*** Records supplied ***

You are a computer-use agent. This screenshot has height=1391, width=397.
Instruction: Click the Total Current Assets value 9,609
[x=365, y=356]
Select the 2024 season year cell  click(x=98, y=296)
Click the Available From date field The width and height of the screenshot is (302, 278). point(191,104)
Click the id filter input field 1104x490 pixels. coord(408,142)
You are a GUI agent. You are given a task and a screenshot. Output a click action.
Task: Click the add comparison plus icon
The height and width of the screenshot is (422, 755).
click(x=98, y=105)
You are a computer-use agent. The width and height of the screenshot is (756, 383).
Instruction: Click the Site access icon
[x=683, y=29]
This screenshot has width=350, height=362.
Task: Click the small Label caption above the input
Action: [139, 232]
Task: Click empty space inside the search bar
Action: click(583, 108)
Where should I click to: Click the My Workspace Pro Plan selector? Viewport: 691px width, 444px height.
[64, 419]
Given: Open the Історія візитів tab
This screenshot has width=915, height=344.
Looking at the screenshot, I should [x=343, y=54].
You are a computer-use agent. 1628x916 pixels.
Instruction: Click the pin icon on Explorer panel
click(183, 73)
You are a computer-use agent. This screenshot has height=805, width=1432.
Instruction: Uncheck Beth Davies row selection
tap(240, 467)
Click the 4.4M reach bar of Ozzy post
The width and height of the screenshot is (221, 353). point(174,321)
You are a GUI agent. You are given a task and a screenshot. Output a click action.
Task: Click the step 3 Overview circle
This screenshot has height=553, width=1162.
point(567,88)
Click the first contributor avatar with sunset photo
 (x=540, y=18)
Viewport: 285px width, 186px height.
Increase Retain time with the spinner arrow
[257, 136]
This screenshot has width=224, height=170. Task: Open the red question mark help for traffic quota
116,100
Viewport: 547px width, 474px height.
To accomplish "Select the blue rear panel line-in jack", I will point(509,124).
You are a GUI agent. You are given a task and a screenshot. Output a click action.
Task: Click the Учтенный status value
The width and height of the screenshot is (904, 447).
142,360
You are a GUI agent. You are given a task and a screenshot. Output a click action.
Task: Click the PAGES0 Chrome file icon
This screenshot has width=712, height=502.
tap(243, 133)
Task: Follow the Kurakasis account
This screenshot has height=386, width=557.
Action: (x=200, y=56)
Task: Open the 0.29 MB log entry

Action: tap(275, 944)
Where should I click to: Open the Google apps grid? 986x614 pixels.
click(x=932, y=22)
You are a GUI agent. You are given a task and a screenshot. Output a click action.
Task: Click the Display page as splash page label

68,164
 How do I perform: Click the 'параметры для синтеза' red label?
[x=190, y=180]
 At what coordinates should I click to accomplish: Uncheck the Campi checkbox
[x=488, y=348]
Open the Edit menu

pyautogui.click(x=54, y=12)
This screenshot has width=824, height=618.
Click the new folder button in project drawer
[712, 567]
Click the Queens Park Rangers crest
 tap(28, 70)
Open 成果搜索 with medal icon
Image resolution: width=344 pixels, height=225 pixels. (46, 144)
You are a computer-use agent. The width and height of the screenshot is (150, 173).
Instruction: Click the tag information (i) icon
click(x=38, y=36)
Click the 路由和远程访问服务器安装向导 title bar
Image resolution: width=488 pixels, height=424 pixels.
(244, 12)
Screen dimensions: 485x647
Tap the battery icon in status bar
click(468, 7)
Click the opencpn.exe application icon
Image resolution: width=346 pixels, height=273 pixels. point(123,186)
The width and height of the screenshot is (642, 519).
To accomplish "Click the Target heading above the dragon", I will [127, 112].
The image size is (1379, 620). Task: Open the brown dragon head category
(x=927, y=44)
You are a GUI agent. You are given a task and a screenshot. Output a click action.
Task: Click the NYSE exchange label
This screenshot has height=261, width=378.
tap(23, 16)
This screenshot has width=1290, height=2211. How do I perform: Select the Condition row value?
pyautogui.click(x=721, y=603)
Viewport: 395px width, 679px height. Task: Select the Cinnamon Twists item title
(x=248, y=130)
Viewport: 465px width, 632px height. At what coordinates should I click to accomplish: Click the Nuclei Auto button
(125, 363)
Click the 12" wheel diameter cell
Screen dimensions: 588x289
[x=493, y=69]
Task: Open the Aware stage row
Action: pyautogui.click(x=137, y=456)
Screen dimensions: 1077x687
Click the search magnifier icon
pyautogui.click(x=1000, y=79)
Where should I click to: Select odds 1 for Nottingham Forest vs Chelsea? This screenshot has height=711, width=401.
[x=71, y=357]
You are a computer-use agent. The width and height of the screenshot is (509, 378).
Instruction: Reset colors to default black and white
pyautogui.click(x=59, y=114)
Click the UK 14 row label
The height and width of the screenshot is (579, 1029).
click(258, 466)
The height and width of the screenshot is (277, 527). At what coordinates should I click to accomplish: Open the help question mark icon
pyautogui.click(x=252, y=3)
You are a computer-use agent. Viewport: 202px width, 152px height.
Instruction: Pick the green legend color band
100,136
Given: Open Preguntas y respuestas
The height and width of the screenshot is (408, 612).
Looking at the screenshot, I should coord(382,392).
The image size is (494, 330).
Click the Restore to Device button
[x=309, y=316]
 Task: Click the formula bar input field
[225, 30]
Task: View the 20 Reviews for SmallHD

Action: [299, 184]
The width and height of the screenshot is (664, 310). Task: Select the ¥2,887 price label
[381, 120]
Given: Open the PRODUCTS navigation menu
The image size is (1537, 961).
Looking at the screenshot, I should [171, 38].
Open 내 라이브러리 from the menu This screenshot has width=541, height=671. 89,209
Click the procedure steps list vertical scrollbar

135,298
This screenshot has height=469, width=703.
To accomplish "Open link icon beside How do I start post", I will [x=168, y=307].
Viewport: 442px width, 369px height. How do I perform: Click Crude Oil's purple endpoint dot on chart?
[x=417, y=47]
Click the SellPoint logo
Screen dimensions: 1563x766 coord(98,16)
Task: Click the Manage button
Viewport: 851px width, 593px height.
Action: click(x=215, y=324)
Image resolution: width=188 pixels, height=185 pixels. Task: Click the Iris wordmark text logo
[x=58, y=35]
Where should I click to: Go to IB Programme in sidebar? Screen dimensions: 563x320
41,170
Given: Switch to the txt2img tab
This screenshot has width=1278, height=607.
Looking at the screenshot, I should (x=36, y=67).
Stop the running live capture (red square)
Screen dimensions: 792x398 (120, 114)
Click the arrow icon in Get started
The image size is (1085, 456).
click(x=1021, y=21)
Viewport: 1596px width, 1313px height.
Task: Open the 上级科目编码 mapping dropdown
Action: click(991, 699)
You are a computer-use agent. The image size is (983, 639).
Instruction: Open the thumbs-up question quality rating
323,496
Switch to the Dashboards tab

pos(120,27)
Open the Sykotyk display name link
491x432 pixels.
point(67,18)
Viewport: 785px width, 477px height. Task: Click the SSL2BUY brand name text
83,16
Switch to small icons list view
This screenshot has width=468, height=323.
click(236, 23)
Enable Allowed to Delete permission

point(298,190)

***

▶ About this task
From the first line of the data above through the line containing "Click the Available", set each line down again exactly; include both ends and omit everything else.

▶ Answer section
You are a computer-use agent. This screenshot has height=1391, width=397.
Instruction: Click the Total Current Assets value 9,609
[x=365, y=356]
Select the 2024 season year cell  click(x=98, y=296)
Click the Available From date field The width and height of the screenshot is (302, 278). point(191,104)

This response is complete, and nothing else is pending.